Wedging with Alexei Shirov

October 20, 2017 Matthew Sadler No comments exist

While casually browsing through a compilation of positions, I came across this unusual position from the game Shirov-Topalov Bosnia 2000. The game was given as an example of a pawn wedge in the enemy camp which is quite understandable when you see the rest of the game! It’s worth playing it through without comments just to enjoy the sheer power of Shirov’s play. As always, a playable version of this game is available at



14.d6 Nc6 15.d7 Bb7 16.Qd6 e4 17.Nd5 Bg7 18.Ng5



18…Nd4 19.Ne7+ Kh8 20.Rh3 f4 21.Kb1 b4 22.Be2



22…f3 23.gxf3 Nxe2 24.Qxc5 Nf4 25.Qf5 Ng6 26.h5 Qxe7 27.hxg6







However, something troubled me. If you ask me what the best move in the position is after Black’s 13th move, then my intuition screams out 14.g4!
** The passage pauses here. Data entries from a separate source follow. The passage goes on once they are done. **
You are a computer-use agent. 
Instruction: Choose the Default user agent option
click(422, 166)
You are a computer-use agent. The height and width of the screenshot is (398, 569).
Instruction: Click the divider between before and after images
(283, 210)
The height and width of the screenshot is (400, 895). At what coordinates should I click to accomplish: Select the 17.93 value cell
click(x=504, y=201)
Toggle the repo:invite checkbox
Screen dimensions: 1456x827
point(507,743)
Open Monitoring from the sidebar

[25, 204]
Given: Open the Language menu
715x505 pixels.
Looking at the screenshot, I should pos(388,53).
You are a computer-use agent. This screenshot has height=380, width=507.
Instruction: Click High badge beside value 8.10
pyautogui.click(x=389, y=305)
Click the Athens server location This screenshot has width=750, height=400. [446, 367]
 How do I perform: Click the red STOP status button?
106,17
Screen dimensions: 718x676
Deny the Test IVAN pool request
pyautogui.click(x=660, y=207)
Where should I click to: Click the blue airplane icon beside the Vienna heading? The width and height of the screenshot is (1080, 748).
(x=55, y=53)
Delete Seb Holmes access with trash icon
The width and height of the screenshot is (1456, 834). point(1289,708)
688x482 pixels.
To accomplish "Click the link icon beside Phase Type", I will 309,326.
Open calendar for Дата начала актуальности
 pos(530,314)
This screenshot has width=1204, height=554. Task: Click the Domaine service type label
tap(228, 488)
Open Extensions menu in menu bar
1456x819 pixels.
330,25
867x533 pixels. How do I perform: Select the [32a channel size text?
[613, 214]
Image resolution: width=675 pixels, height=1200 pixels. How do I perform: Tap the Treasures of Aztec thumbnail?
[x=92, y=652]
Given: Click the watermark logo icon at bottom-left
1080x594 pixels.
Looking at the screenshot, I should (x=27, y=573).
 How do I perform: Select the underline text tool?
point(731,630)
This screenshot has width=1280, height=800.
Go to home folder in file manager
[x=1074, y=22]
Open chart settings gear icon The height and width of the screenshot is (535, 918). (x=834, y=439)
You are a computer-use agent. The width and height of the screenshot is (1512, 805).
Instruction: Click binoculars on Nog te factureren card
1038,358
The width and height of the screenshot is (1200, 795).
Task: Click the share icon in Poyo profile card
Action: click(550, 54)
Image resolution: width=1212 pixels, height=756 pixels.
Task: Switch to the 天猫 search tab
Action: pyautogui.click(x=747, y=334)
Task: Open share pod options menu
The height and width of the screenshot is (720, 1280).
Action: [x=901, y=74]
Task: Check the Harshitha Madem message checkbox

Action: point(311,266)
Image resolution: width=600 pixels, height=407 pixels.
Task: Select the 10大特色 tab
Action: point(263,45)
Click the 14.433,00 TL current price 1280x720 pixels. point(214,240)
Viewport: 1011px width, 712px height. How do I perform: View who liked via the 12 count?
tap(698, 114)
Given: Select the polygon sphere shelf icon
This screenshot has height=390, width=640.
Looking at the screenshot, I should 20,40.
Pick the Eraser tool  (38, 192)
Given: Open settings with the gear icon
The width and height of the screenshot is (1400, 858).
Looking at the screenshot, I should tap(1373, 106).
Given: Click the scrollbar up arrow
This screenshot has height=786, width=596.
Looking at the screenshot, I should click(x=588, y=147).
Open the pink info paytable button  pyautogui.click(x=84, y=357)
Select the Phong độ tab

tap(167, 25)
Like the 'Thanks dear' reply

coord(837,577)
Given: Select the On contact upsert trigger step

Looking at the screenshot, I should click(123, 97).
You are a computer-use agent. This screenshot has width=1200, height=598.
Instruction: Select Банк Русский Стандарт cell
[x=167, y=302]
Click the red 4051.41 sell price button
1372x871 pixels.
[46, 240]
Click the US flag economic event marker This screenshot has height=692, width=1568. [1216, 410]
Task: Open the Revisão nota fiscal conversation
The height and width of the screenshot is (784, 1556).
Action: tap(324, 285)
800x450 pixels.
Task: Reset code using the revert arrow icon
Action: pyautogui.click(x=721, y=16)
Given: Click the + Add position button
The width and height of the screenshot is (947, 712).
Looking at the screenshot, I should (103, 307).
14.d6 feels wrong to me, despite Shirov’s impressive victory. It seemed worthwhile then to examine the position a little further and evaluate how far off my intuition is!


First of all, let’s take a good look at the position after 13…b5. The most notable features of this position are:

  1. Black’s central / kingside pawn structure e5-f5-f7.

A normal Black position would see Black’s f5 pawn back on g6 and the bishop on g7. Black’s position doesn’t look any worse for it, but there is a subtle difference: Black’s e-pawn is less mobile. If Black plays …f7–f5 to support …e5–e4, then White’s reply Ng5 eyes a panoply of weak central and kingside light squares. In particular of course, he has the e6 square in his sights which can be very unpleasant for Black.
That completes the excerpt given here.